The one-party years, 1977 to 1993
For sixteen years France-Albert René ruled a one-party socialist state, sole legal party from 1979. His government delivered free schooling and healthcare and high social indicators, but the era was also marked by repression, the exile of opponents and a mercenary coup attempt foiled in 1981. Cold War pressure and protest reopened multiparty democracy in 1993.
- From 1979 the SPPF was the sole legal party; Seychelles was a one-party state until 1993 [BRITANNICA]
- On 25 November 1981 a mercenary force led by 'Mad Mike' Hoare, posing as tourists, tried and failed to seize the country [WIKIPEDIA]
- René's government built high standards of health and education, giving Seychelles one of Africa's highest human development rankings [BRITANNICA]
- The era was also marked by repression and exile, including the 1985 killing in London of the dissident Gérard Hoarau [BRITANNICA]

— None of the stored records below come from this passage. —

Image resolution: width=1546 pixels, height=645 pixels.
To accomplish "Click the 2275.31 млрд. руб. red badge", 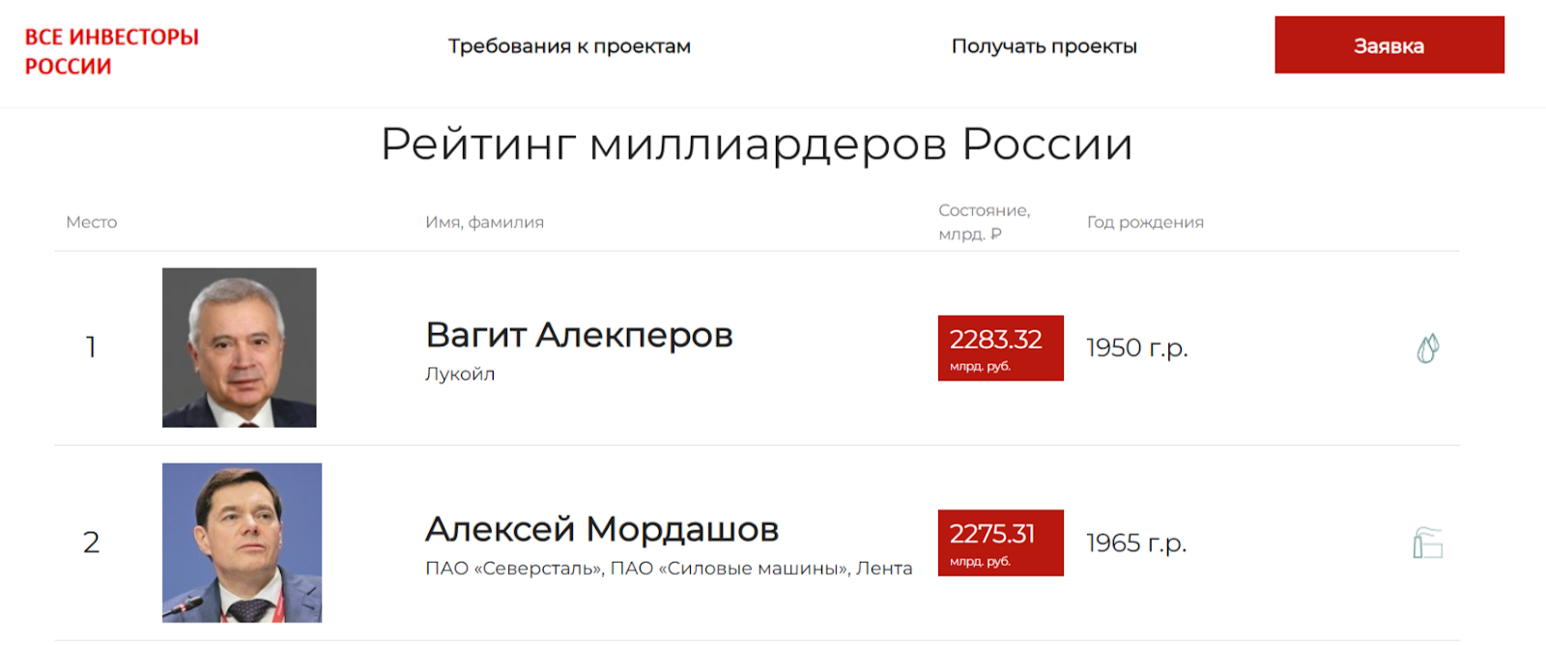I will (1000, 543).
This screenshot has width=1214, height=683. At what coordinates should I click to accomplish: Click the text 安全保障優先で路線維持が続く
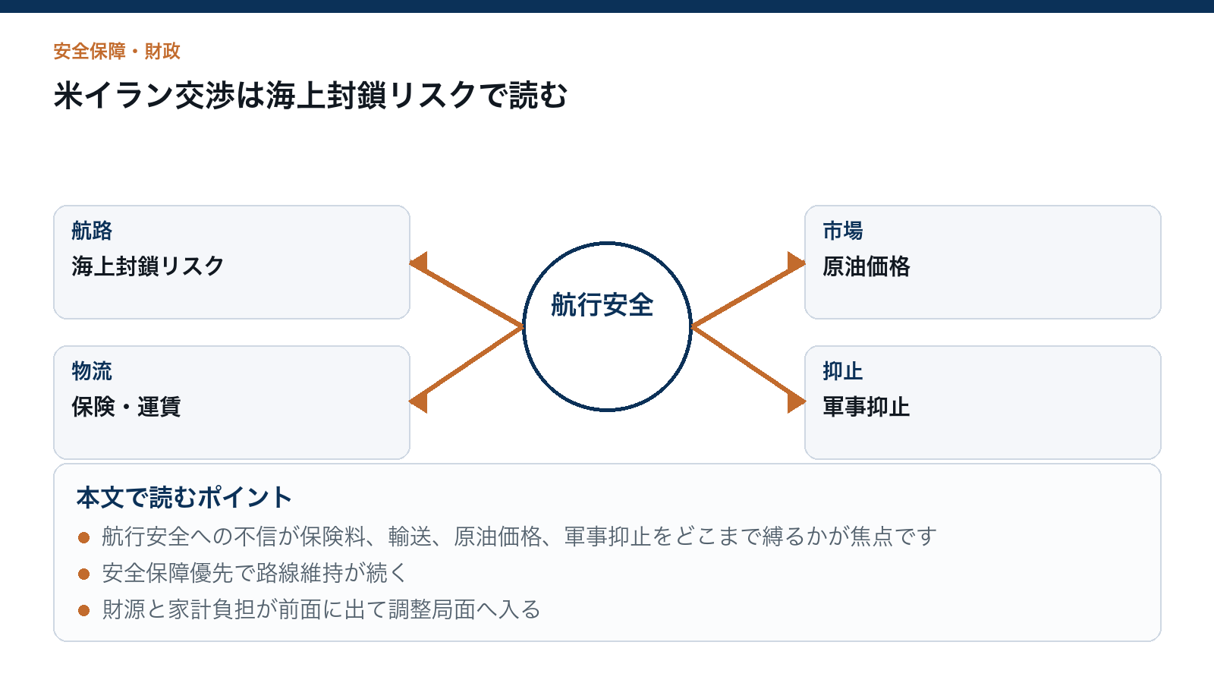(x=255, y=573)
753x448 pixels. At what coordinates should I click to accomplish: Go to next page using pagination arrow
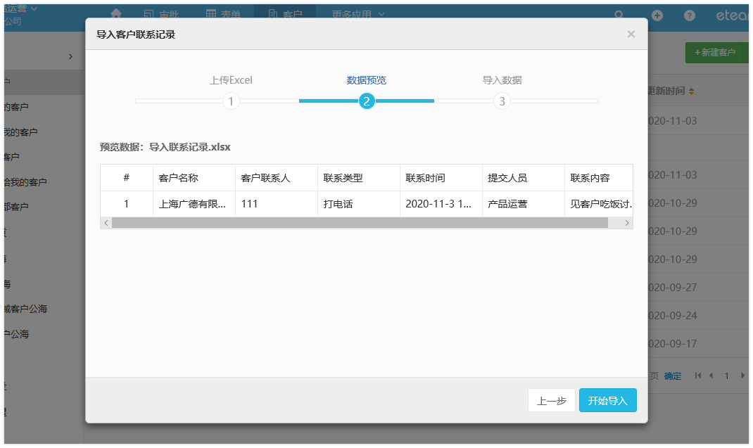(742, 376)
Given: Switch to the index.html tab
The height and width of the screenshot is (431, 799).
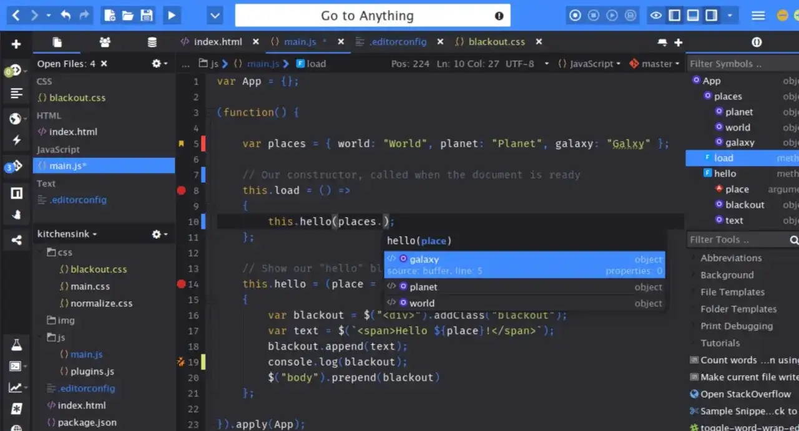Looking at the screenshot, I should (x=217, y=42).
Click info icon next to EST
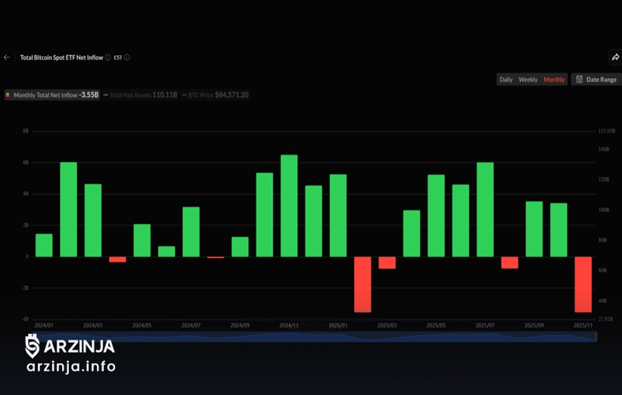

France-Albert René called himself an Indian Ocean socialist, and the state he built after 1977 reflected it. A new constitution in 1979 made his party, by then the Seychelles People's Progressive Front, the only legal one, and for the next fourteen years Seychelles was a one-party state. Political life narrowed to a single channel. Opponents were watched, detained or pushed into exile, and the press answered to the government.
It would be dishonest to tell only that side. René's government also delivered things the colonial era never had. Schooling became free and universal, healthcare too, housing programmes spread, and by the measures the United Nations uses, life expectancy, literacy, income, Seychelles rose to among the highest in Africa. For many ordinary Seychellois the period brought real and lasting improvement in daily life. This is why René remains a genuinely divisive figure at home, remembered by some as the builder of modern Seychelles and by others as the man who took their freedom.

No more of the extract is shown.